Reproducibility Index

Notice: The reproducibility variables underlying each score are classified using an automated LLM-based pipeline, validated against a manually labeled dataset. LLM-based classification introduces uncertainty and potential bias; scores should be interpreted as estimates. Full accuracy metrics and methodology are described in Coakley et alK. L. Coakley, T. Snelleman, H. Hoos, and O. E. Gundersen, "The embrace of open science: An analysis of a decade of AI research and 56 800 conference papers," Under Review, 2026..

FNOPE: Simulation-based inference on function spaces with Fourier Neural Operators

Authors: Guy Moss, Leah Muhle, Reinhard Drews, Jakob H Macke, Cornelius Schröder

NeurIPS 2025 | Venue PDF | LLM Run Details

Reproducibility Variable	Result	LLM Response
Research Type	Experimental	We demonstrate the effectiveness of our approach on several benchmark tasks and a challenging spatial inference task from glaciology.
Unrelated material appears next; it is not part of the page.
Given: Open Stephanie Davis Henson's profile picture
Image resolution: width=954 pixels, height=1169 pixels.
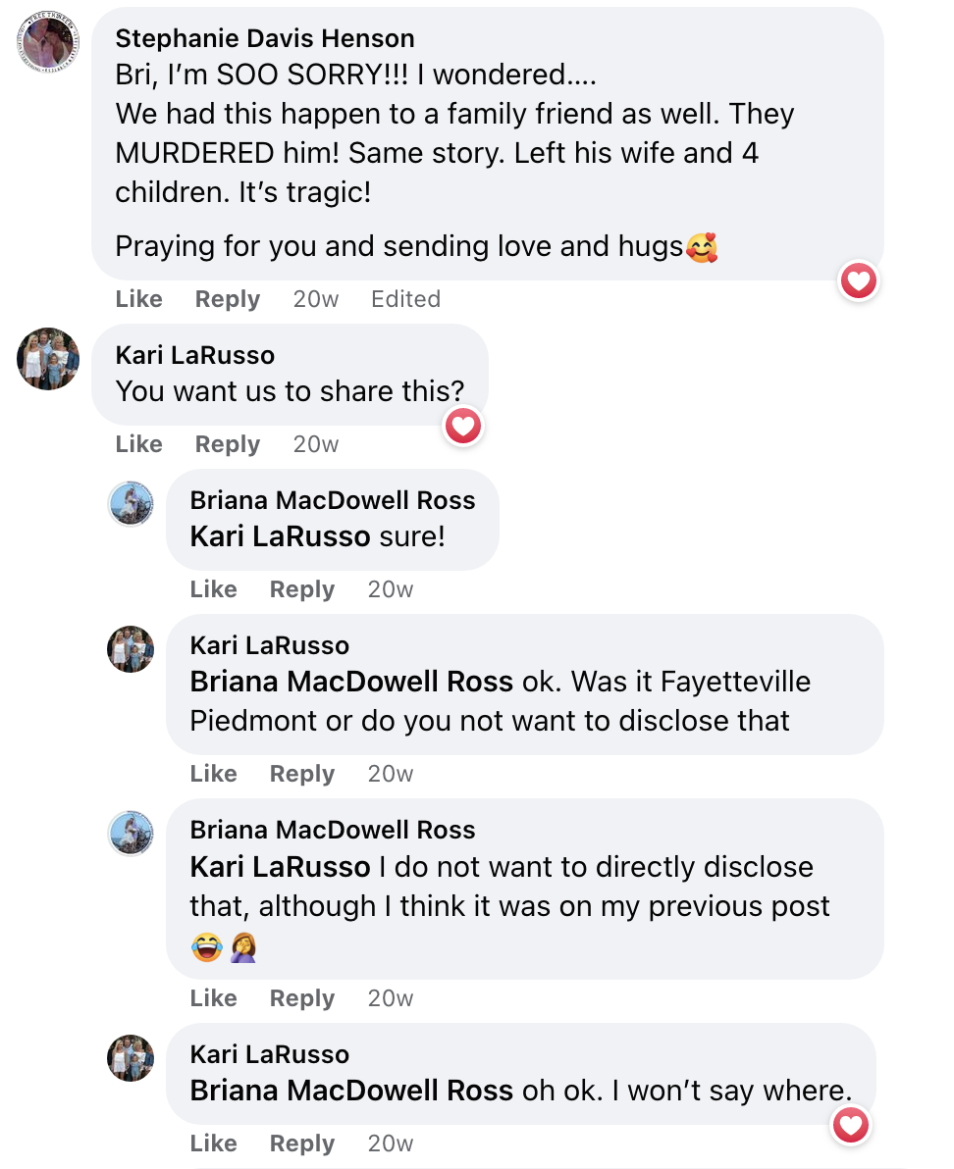Looking at the screenshot, I should [48, 42].
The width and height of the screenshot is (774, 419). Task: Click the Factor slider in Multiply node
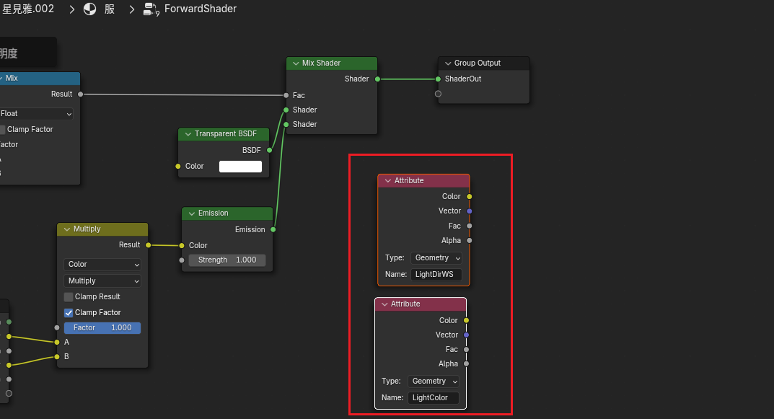(102, 327)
FNOPE extends the applicability of SBI methods to new scientiﬁc domains by enabling the inference of function-valued parameters. We apply FNOPE to four simulators: a Gaussian linear toy example, the SIRD model from epidemiology, the Darcy ﬂow inverse problem and a real world application from glaciology (details in Appendix S5). We perform ablation experiments (Appendix S7.1), and observe that the performance of FNOPE is dependent on using sufﬁciently many Fourier modes in the FNO blocks (Fig. S1a,b).
Researcher Affiliation	Academia	1Machine Learning in Science, University of Tübingen, Tübingen, Germany 2Tübingen AI Center, Tübingen, Germany 3Department of Geosciences, University of Tübingen, Tübingen, Germany 4Department Empirical Inference, Max Planck Institute for Intelligent Systems, Tübingen, Germany Joint supervision {firstname.secondname}@uni-tuebingen.de
Pseudocode	No	The paper describes its methodology and architecture (e.g., FNOPE architecture in Fig. 2) but does not include any clearly labeled 'Pseudocode' or 'Algorithm' blocks with structured, code-like steps.
Open Source Code	Yes	Code available at https://github.com/mackelab/fnope
Open Datasets	Yes	Finally, we turn to a real-world task from glaciology: Inference of snow accumulation and basal melt rates of Antarctic ice shelves from radar internal reﬂection horizons (IRHs) [39 41]. ... Data collection was supported by Alfred Wegener Institute through logistic grants AWI_ANT_18. ... We then test the performance of all methods on real data (as in [39]).
Dataset Splits	Yes	We evaluate on a heldout test set {(θo j, lθ j, ηo j, xo j, lx j )}Jtest j=1, where Jtest is the number of test simulations. ... The results for Fig. 3 is based on 100 observations and 1000 posterior samples for each observation. ... All metrics are calculated over a test set of 10 observations (Fig. 5 b-d). ... For SBC Eo D, as well as the predictive MSE on synthetic test simulations, we use 100 test observations and sample 10 posterior samples for each observations and for each method. The real test data consists of one ﬁeld observation (shown in Fig. 6a-b), and the posterior predictive was estimated using 1000 posterior samples.
Hardware Specification	Yes	For the Linear Gaussian and SIRD experiments, we perform our experiments on Nvidia RTX 2080ti GPU nodes. ... The Darcy ﬂow experiment required GPUs with higher VRAM to accommodate the large ( 16k dimensional) parameters and observations. We performed these experiments on Nvidia A100 GPUs. For the Antarctic Ice experiment, we perform training and evaluation on CPU, namely Intel Xeon Gold 16 cores, 2.9GHz.
Software Dependencies	No	For all baseline SBI methods, we use the sbi toolbox [29], for the Simformer baseline we use the publicly available code from Gloeckler et al. [30] . We use an optimized solver to solve the Darcy Flow PDE [38].
Experiment Setup	Yes	For all the baseline methods, we train the networks using an Adam optimizer with a learning rate of 0.0001, and a batch size of 200. For NPE/FMPE (spectral), we use 50 modes, leading to 100 parameters to learn, and a pad width of 20 for the spectral preprocessing (Appendix S4.1). For NPE (spectral) the density estimator is a Neural Spline Flow (NSF) with 2 residual blocks with 50 hidden dimensions each, 5 transforms, with RELU activations. For FNOPE and FNOPE (ﬁx) we use 50 Fourier modes for the FNO blocks. We use 5 FNO blocks with 16 channels, while the context is embedded into 8 channels. We train for a maximum of 500 epochs with an early patience of 50. We used a training batch size of 512 and a learning rate of 0.001.